Einmal einen Superhelden treffen, das ist der Traum von vielen. Nicht nur für PT-Autorin Nina Rohrbach wurde dieser Traum bei einem ausgiebigen Treffen in Zürich Realität. Mit der Entstehung von Bionicman ermöglicht Michel Fornasier vor allem Kindern mit körperlicher Beeinträchtigung diesen Zugang und zaubert damit regelmäßig ein Lächeln auf viele Kinderlippen. Doch ist Bionicman mehr als ein nahbarer Superheld. Durch ihn werden Handicaps zur Superpower. Er hat eine Mission: Enthindern, Brücken bauen und Sensibilisieren. 

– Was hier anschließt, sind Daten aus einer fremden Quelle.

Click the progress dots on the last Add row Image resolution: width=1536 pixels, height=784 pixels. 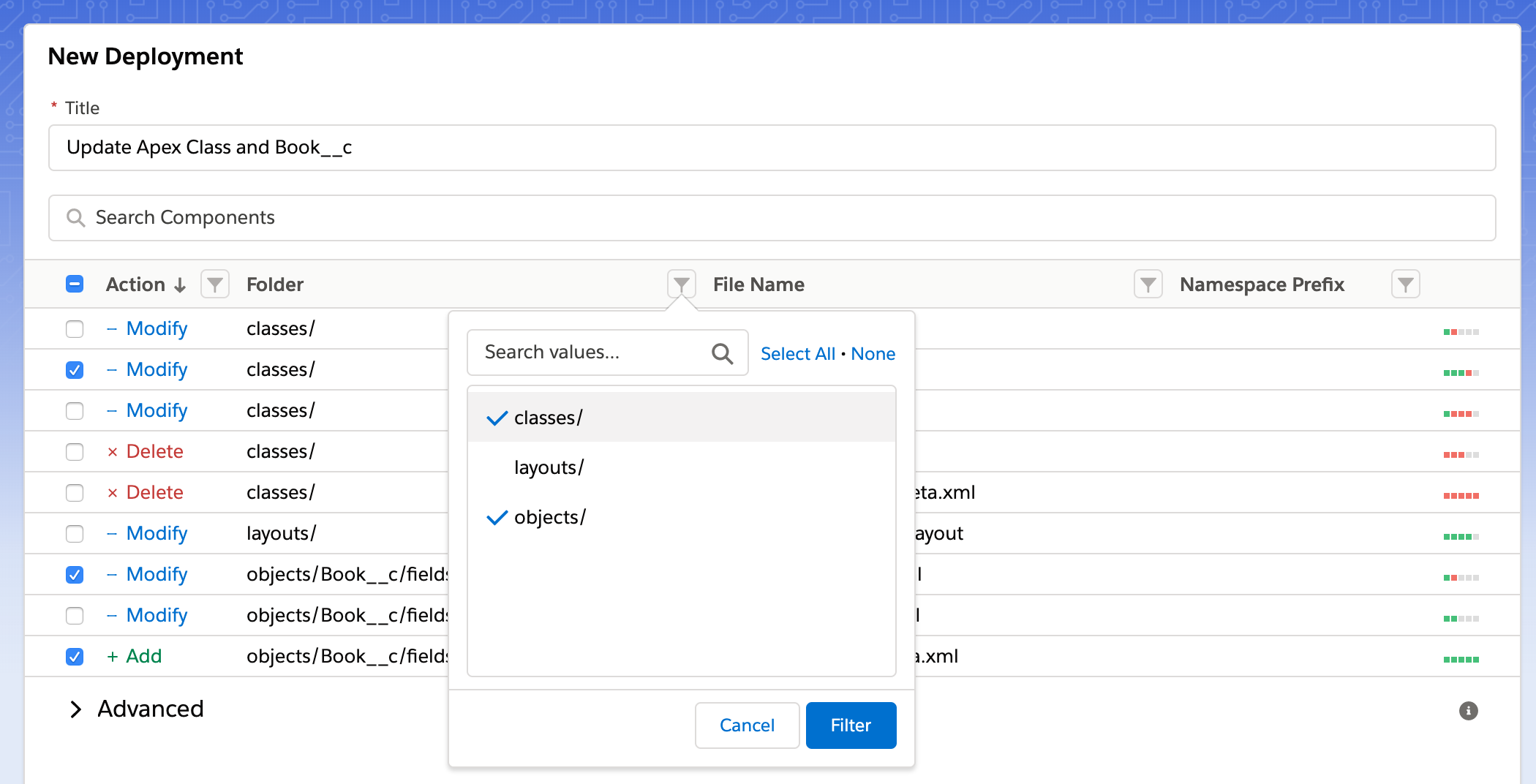1460,657
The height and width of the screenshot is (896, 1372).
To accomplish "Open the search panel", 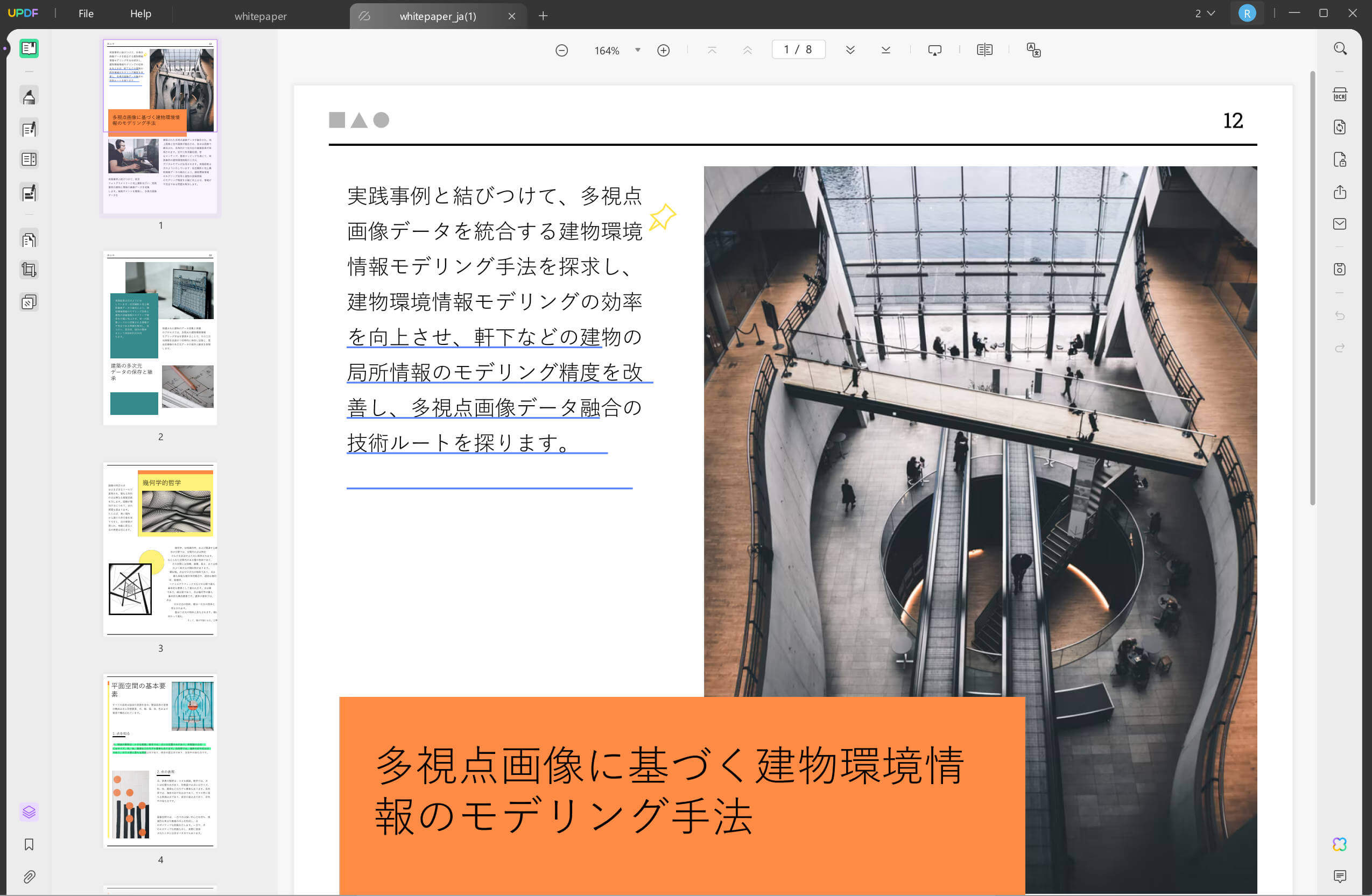I will 1339,48.
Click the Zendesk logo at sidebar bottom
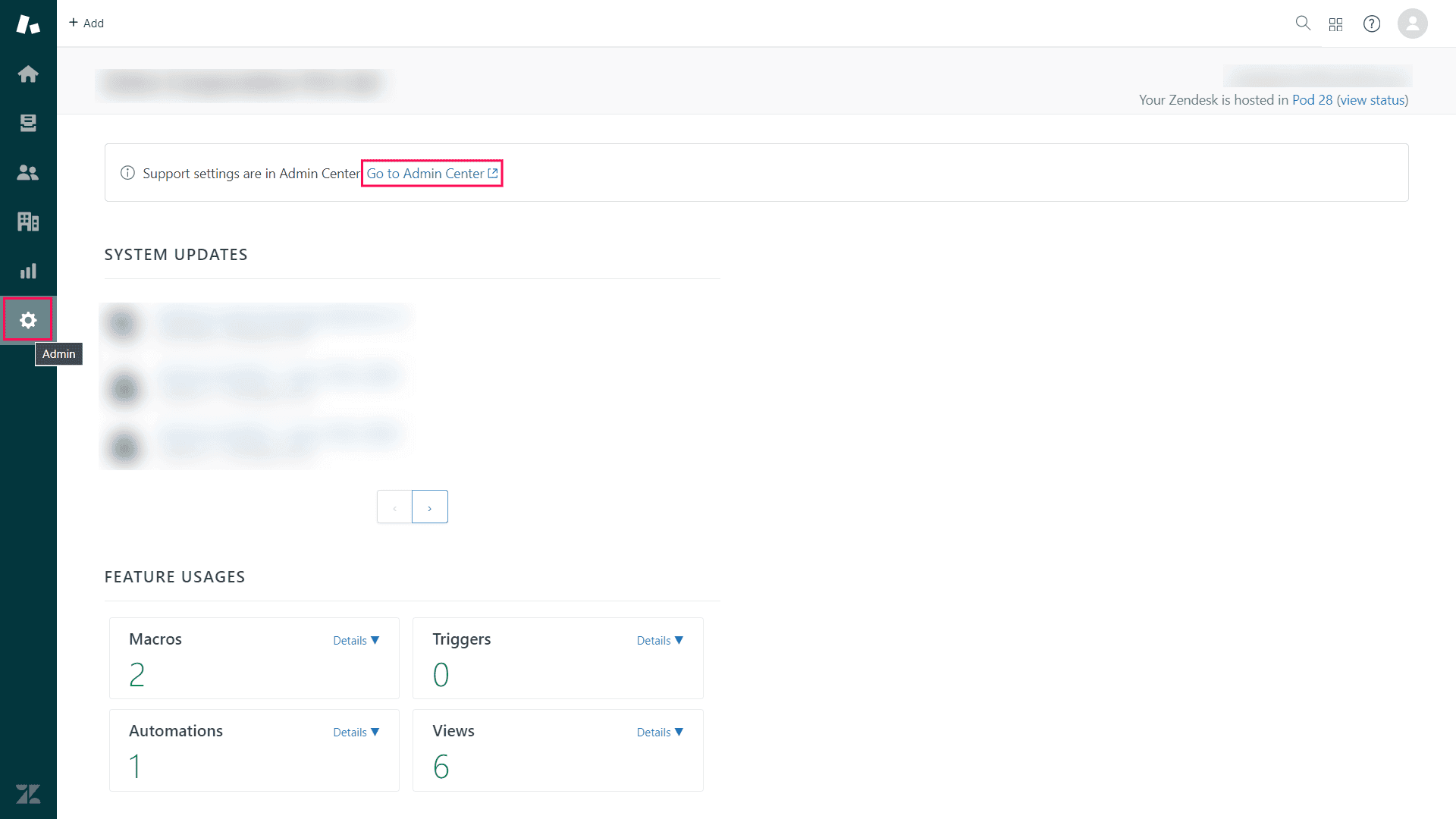The width and height of the screenshot is (1456, 819). pos(28,794)
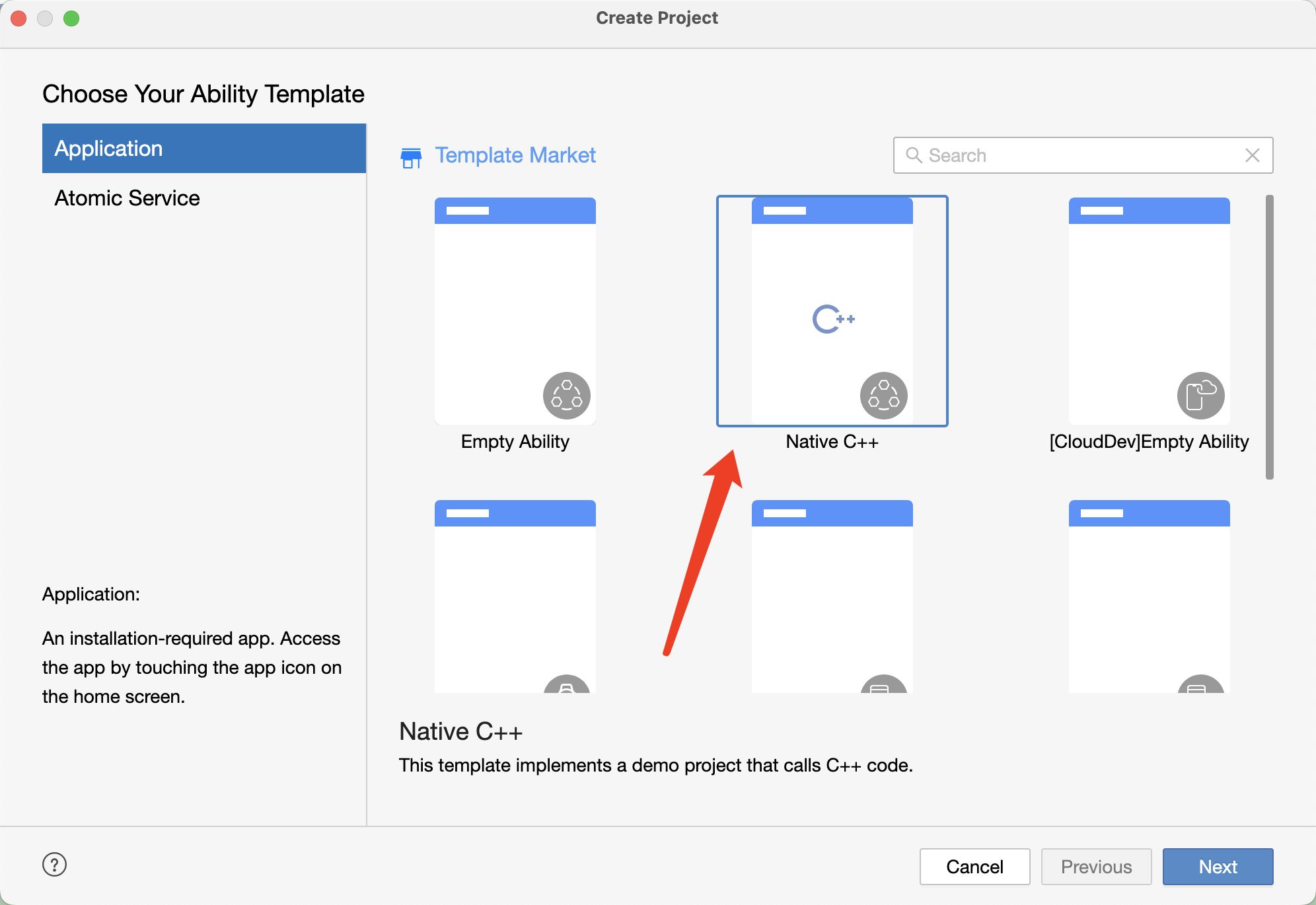Click the stage-model badge on Empty Ability

pos(566,395)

Schicksalsschlag Dysmelie? 

Michel Fornasier wurde mit einer Dysmelie geboren; in seinem Fall ohne rechte Hand. Seit er vor einigen Jahren eine hochmoderne bionische Handprothese erhielt, hat sich im wahrsten Sinne des Wortes viel bewegt. Nach eigener Aussage hatte Michel eine behütete Kindheit und stets viel Unterstützung durch seine Familie. Dennoch geprägt durch Mobbingsituationen in der Schule und damit verbundenen Unsicherheiten, entwickelte er mit der Zeit seine Strategien, um sein Handicap gekonnt zu verstecken. Er bastelte sich beispielsweise mit 14 Jahren eigenständig einen Gips, um seinen Stumpf bei einem Date zu verbergen und schob es auf einen Skateboardunfall. Kaum vorstellbar, dass er sich erst Mitte 30 in seinem Arbeitsumfeld outet, indem er Kinderbilder von sich auf Facebook postet, die ihn ohne rechte Hand zeigen. Auf großes Erstaunen einiger nichtsahnender Freunde, Bekannter und Arbeitskollegen folgten damals weitestgehend positive Reaktionen. Diese emotionale Unterstützung sowie neueste Technologie – nämlich eine bionische Handprothese – haben sein Leben grundlegend verändert (Abb. 1).